NEW ORLEANS -- The first S-E-C chant rang out almost immediately Monday night inside the Superdome, after Georgia's 54-48 double-overtime victory against Oklahoma was announced to the sellout crowd at the College Football Playoff semifinal at the Allstate Sugar Bowl.
A few hours later, thanks to Alabama's 24-6 bludgeoning of Clemson, it had become a lot more than just a chant. It was a full-blown SEC celebration that will culminate in the College Football Playoff National Championship Game presented by AT&T (8 p.m. ET Jan. 8 on ESPN and ESPN App) with an all-SEC final in the city where the SEC plays its conference championship game every year (Atlanta).
"They say the SEC doesn't dominate any more, but I beg to differ," Alabama center Bradley Bozeman said.
Even SEC executive associate commissioner Mark Womack couldn't resist as he strolled across the field amid the Alabama confetti falling from the top of the Superdome roof.
"I'm trying to figure out how a one-team league has both of the teams playing for the national championship," Womack chortled.
Yep, the collective groan heard around the rest of the college football world late Monday was reminiscent of the one heard at the end of the 2011 season, when Alabama and LSU met in a rematch to decide the BCS National Championship. That game was also in the Big Easy, and it helped pave the way to the College Football Playoff.
Then, an all-SEC final was just fine in the SEC footprint, but nobody else wanted to see it. And yet, here we are in the fourth year of the CFP, and two SEC teams will battle it out for college football's top prize.
"I think sometimes people try to put a little hate on the SEC because of some of the success that we have, and I don't think that is really fair because I think it's a great, competitive league with a lot of great coaches and a lot of great institutions," said Alabama coach Nick Saban, who is trying to win his sixth national championship and fifth at Alabama.
Of course, not only will it be an all-SEC final in Atlanta, but Saban's fingerprints will also be all over it. Georgia coach Kirby Smart coached under Saban for nine seasons at Alabama, the last seven as defensive coordinator.
"We feel like this is just like the battle of who's the best in the SEC," Alabama safety Ronnie Harrison said.
Georgia beat Oklahoma in its semifinal game to get to the championship game. The Dawgs won a wild game that featured more than 1,000 yards of total offense. Alabama, meanwhile, looked like the same Alabama that Saban has guided to four national championships in the past eight years. The Crimson Tide made life miserable for Clemson quarterback Kelly Bryant and not only beat the Tigers but also beat them up physically.
"We just wanted to let everybody know that we've been through a lot of things this whole season with all the injuries and everything, and the fact we were able to get back some of our guys, I feel like we're back to the defense we really wanted to be," Alabama linebacker Rashaan Evans said.
The fact that it was Clemson made it personal for the Alabama players, especially those who were around for last season's last-second loss to the Tigers in the national championship game. What's more, the Tide players were even more ornery after hearing for the past several weeks that maybe they didn't belong in the playoff after they lost their final regular-season game to Auburn and didn't win their conference championship.

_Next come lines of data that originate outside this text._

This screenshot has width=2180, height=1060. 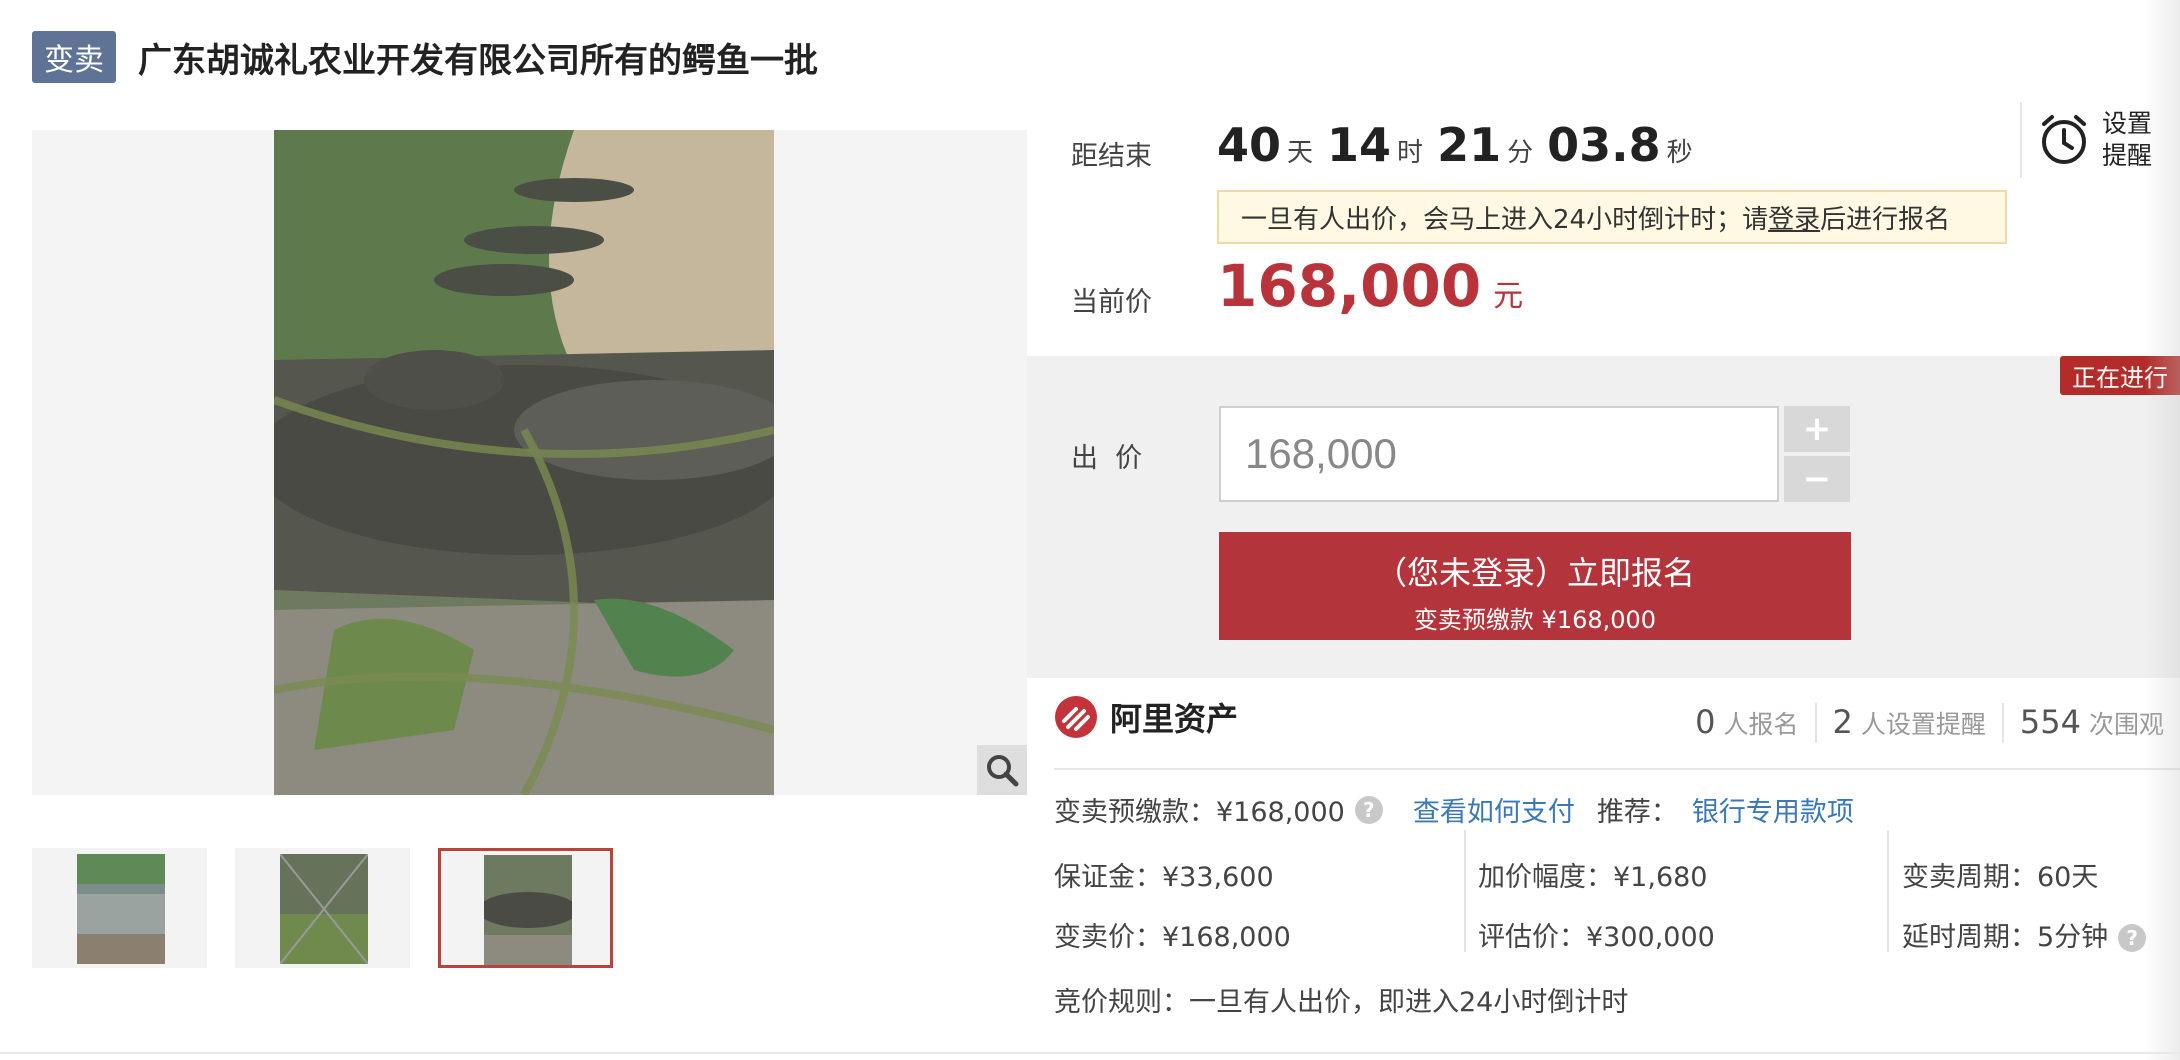 What do you see at coordinates (1174, 719) in the screenshot?
I see `brand-name: 阿里资产` at bounding box center [1174, 719].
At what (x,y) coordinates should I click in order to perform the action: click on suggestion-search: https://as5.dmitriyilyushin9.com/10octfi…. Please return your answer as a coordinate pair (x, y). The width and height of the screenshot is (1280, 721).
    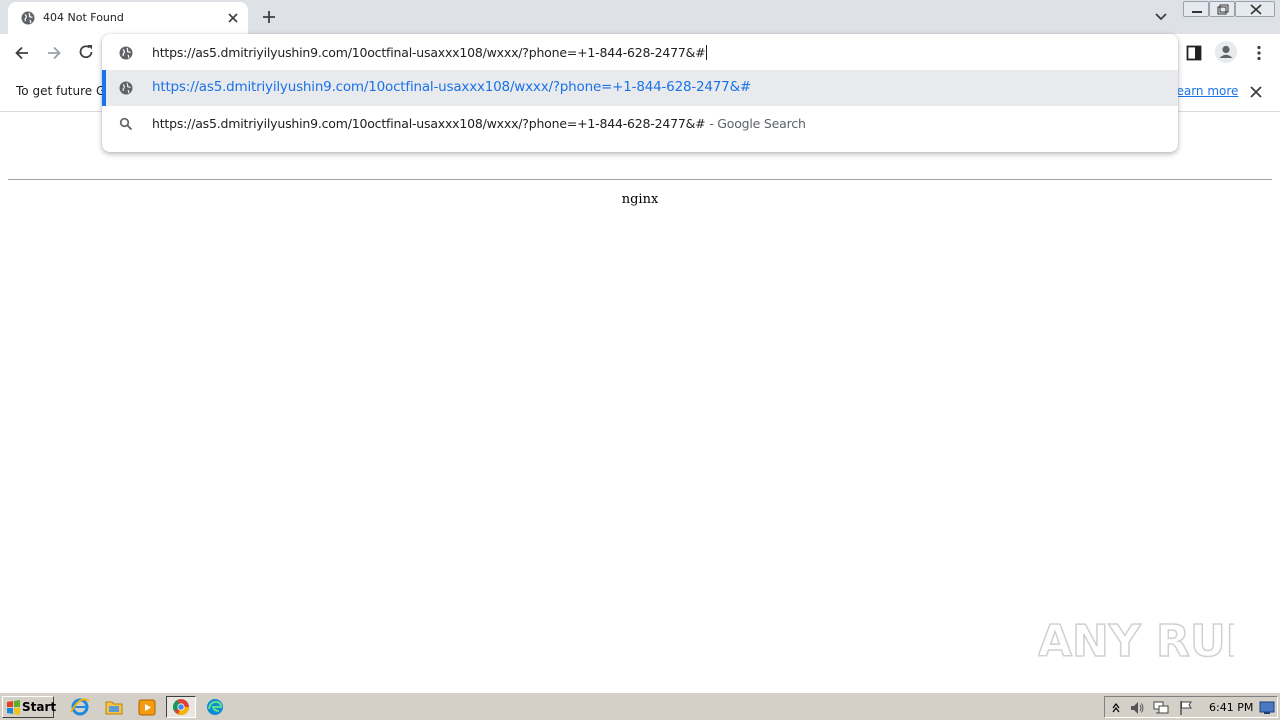
    Looking at the image, I should click on (640, 124).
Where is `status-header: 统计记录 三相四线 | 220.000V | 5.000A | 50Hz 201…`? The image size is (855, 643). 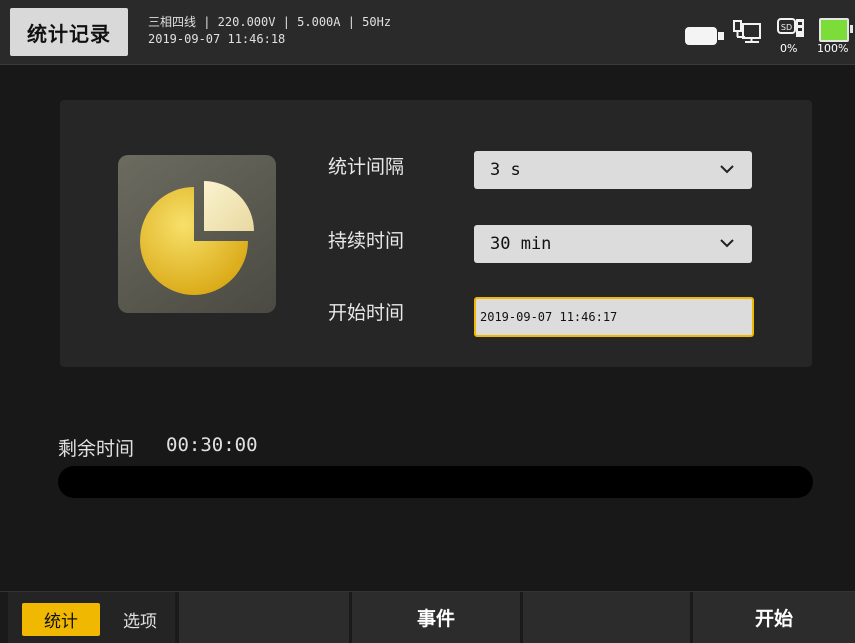
status-header: 统计记录 三相四线 | 220.000V | 5.000A | 50Hz 201… is located at coordinates (428, 32).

"We came into the game not disrespected, but counted out," Alabama safety Minkah Fitzpatrick said. "We wanted to come in and show who was the better team, and I think we dominated from start to finish."
Alabama was able to get a couple of its linebackers back from injury for the game, and the team looked noticeably fresher, faster and healthier to start the game. Saban made a conscientious effort to reduce repetitions in practice in the weeks leading up to the game, and the players said they felt like it was September all over again.
"When we're healthy, we're hard to beat," said Alabama linebacker Mack Wilson, one of the linebackers who was injured earlier in the season.
Alabama held Clemson to just 188 total yards, and for only the second time in 131 games under Dabo Swinney, Clemson failed to score a touchdown. The only other time was against Georgia Tech in 2014.
"This team [Clemson] took something away from us," said Alabama linebacker Christian Miller, who also battled injuries earlier in the season. "It's a new season and a new team. But the guys who were there still had a bad taste in our mouths, and we wanted to impose our will on those guys and make them quit."
If the rest of college football was bothered by seeing two SEC teams in the playoff, the SEC will further impose its will on the rest of the college football world with its own exclusive party on Monday in Atlanta.
"We treat Atlanta like it's our home," Wilson said.
In other words, we haven't heard the last S-E-C chant this football season.